Exercise instructions: Format every line of the material below as a JSON list of strings, with one string per line and blank lines skipped. Leave the pictures out of your answer.

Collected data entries
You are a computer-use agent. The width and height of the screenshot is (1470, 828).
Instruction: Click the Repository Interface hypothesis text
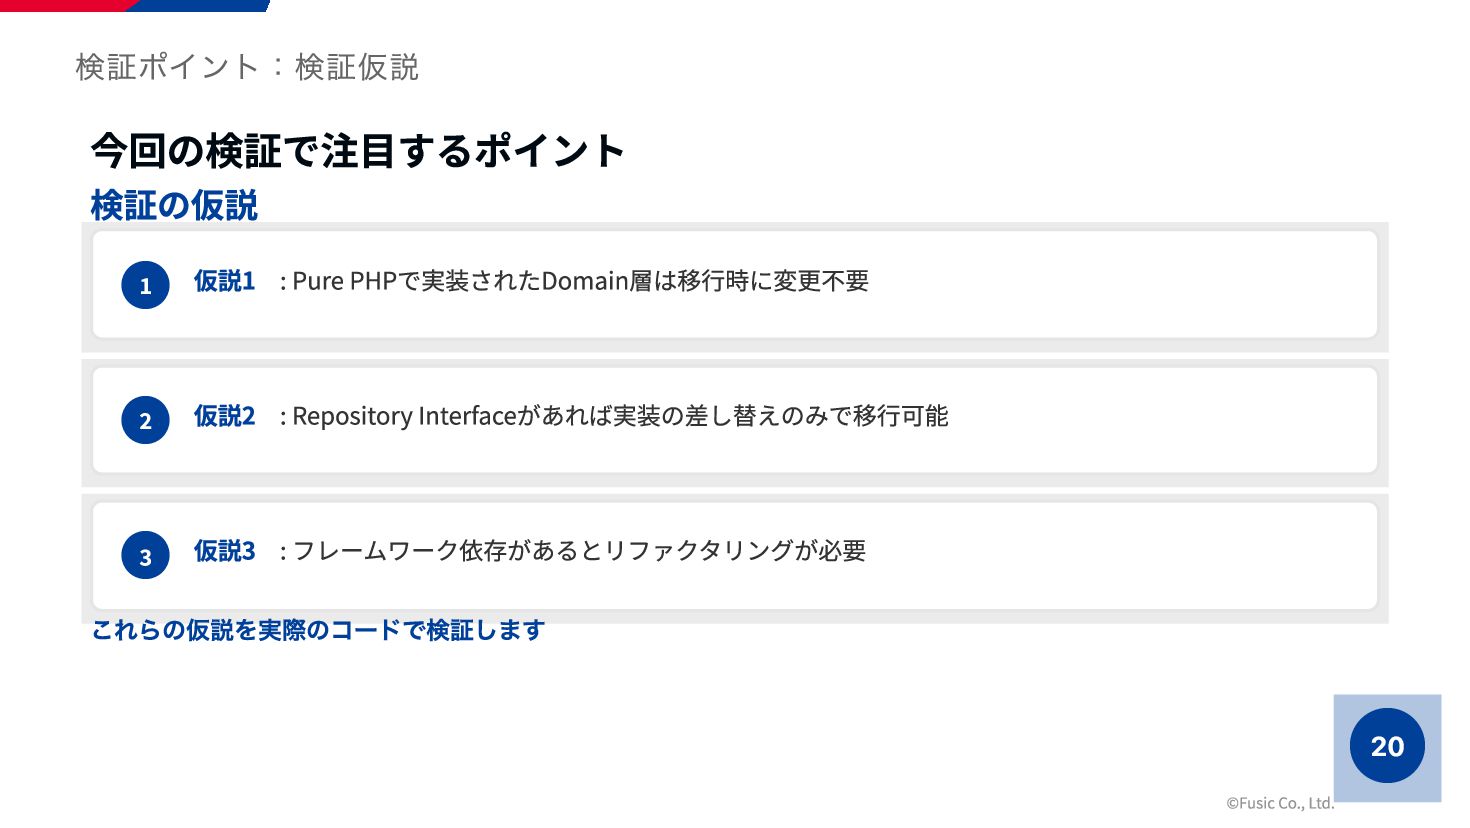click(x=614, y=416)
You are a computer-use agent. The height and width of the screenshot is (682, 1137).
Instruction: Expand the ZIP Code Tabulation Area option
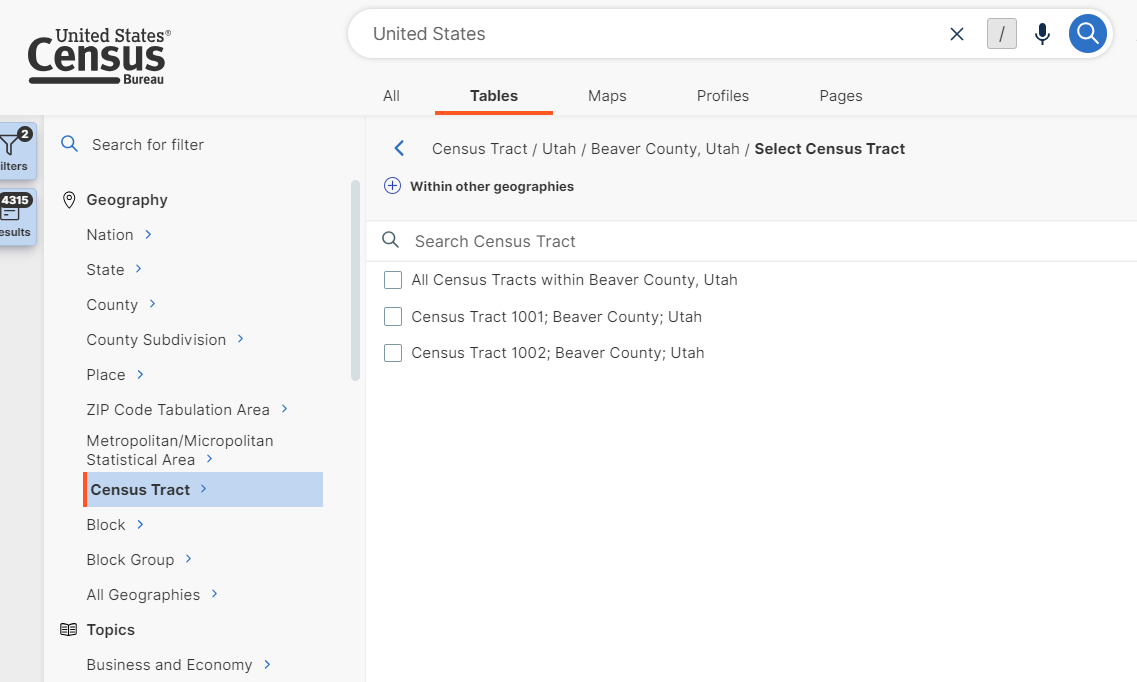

Expected answer:
[
  "You are a computer-use agent. The width and height of the screenshot is (1470, 828).",
  "Instruction: Click the Repository Interface hypothesis text",
  "click(x=614, y=416)",
  "You are a computer-use agent. The height and width of the screenshot is (682, 1137).",
  "Instruction: Expand the ZIP Code Tabulation Area option"
]